Johnson, a Democrat, was called to testify by lawyers who filed the chancery court lawsuit on behalf of Democratic activists. Attorney Rob McDuff said he wanted the mayor's testimony to counter public statements by officials who object to having their cities or counties split into separate congressional districts.
Three U.S. House districts now meet in Jackson Pickering's, Shows' and Democratic Rep. Bennie Thompson's.
The opposing sides in the redistricting battle are presenting maps for Wise to consider.
Grant Fox of Tupelo is an attorney for four Republicans who intervened as defendants in the chancery court case.
He said Friday that McDuff's plans are solely intended to re-elect Shows. Fox said they remind him of the Wizard of Oz, where a seemingly omnipotent man controls events from behind a current.
We're going to peek behind that curtain and eventually we're going to tear it down,'' Fox said.
McDuff told Wise his plans would create a compromise district that incorporates ideas approved separately by the House and Senate. He said the new district wouldn't favor a particular candidate.
We do believe it is a competitive district,'' McDuff told the court.
Much of Friday was spent in testimony from Cristina Correia, a Georgia lawyer and demographer who drew a map based on a list of requests from McDuff.
Correia said she followed guidelines requiring that all four new districts be practically equal in population and that they be compact and contiguous.
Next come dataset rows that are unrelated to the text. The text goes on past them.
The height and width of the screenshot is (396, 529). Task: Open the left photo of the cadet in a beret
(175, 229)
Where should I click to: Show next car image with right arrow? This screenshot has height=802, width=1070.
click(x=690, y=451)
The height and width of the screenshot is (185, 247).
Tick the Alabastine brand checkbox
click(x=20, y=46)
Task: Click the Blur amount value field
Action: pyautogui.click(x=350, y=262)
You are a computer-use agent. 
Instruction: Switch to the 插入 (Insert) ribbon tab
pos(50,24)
She said McDuff also asked her to create a new, combined district that takes roughly equal population from the current Pickering and Shows districts and in which Democrat Al Gore won at least 40 percent of the vote in the 2000 presidential election.
Keith Ball of Louisville, who's working with Fox to represent Republican defendants, repeatedly asked Correia whether she had used race as a consideration in drawing her map. She repeatedly said she hadn't.
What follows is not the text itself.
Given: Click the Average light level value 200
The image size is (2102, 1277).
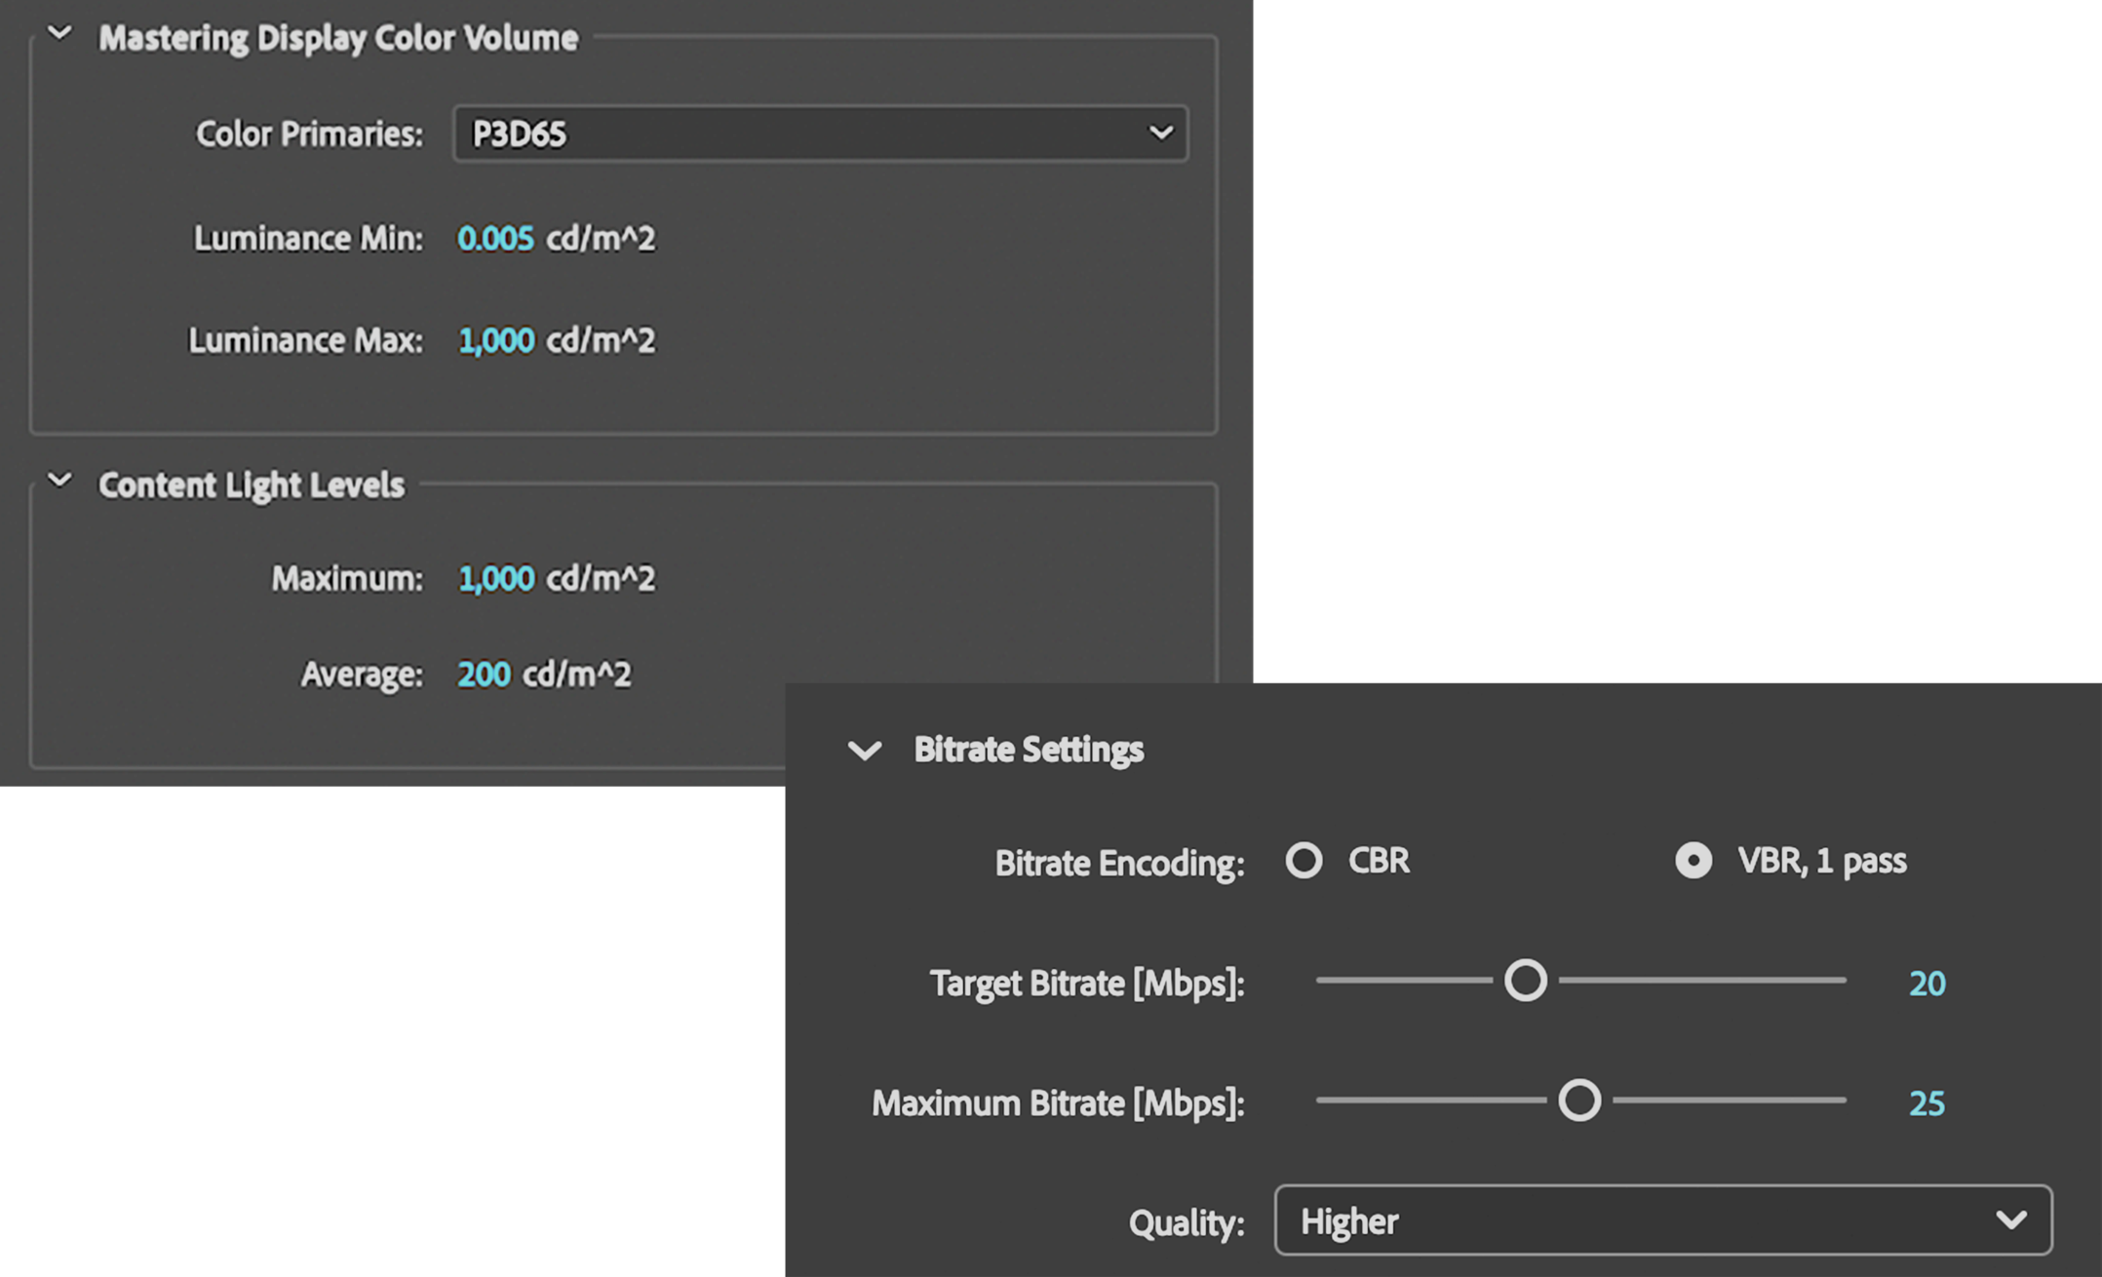Looking at the screenshot, I should point(484,675).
Correia's map has a north Mississippi district that stretches into parts of Madison and Rankin counties in the Jackson suburbs. The combined central district draws 47.17 percent of its population from Pickering's current district and 44.67 percent from Shows'.
Ball said the northern district is too long, tossing together Puckett in southern Rankin County with Iuka in the northeastern corner of the state. Ball said Iuka is closer to Kentucky's Churchill Downs racetrack than it is to Puckett.
A plan presented by Fox and Ball takes most of the population in the combined district from areas now represented by Pickering. Its northern district doesn't stretch as far toward central Mississippi.
Time to adopt a map is drawing tight because 2002 congressional candidates face a March 1 qualifying deadline. The U.S. Justice Department must approve Mississippi's new districts to ensure fairness to minorities.
Republican activists have a separate lawsuit pending in federal court. Three federal judges handling that lawsuit have said they'll take over the redistricting process Jan. 7 if they don't see signs that state authorities can resolve the problem before March 1.